Task to carry out
From the entries below, copy out every line with "accomplish" in it.

Stored records
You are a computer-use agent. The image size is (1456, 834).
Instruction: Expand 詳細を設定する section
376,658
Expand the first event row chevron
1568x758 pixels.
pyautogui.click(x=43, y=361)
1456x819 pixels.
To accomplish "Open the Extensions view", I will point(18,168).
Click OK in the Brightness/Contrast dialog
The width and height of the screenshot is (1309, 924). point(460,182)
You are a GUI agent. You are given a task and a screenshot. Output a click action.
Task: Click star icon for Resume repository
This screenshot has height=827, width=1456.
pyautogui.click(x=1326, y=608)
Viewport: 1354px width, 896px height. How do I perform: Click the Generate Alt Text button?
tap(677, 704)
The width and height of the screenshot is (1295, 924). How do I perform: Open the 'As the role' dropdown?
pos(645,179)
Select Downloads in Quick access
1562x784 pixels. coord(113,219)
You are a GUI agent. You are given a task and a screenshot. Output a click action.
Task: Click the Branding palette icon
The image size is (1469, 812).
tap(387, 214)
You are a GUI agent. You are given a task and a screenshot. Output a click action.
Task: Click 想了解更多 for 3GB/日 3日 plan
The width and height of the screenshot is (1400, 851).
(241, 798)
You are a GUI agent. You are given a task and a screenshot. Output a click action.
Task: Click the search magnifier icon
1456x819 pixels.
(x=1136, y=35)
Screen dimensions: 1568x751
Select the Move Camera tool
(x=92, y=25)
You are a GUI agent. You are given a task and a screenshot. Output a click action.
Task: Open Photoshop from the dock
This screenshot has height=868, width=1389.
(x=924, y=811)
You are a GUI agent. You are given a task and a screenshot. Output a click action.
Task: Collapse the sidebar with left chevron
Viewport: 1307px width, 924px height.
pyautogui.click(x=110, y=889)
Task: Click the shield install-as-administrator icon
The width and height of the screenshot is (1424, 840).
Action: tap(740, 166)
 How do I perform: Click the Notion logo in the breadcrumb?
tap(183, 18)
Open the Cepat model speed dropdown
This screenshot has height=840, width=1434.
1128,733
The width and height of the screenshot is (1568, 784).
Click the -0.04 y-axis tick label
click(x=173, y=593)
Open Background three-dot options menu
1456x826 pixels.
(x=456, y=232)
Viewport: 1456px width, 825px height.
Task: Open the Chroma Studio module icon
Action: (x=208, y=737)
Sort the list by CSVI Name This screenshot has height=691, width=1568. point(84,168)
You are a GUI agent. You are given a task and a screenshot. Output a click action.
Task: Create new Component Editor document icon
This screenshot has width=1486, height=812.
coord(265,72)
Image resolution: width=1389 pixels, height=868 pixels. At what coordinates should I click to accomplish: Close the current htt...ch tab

Solution for this problem
To accomplish "Open the Extensions view", I will point(18,168).
Image resolution: width=1389 pixels, height=868 pixels. At what coordinates should I click to accomplish: Close the current htt...ch tab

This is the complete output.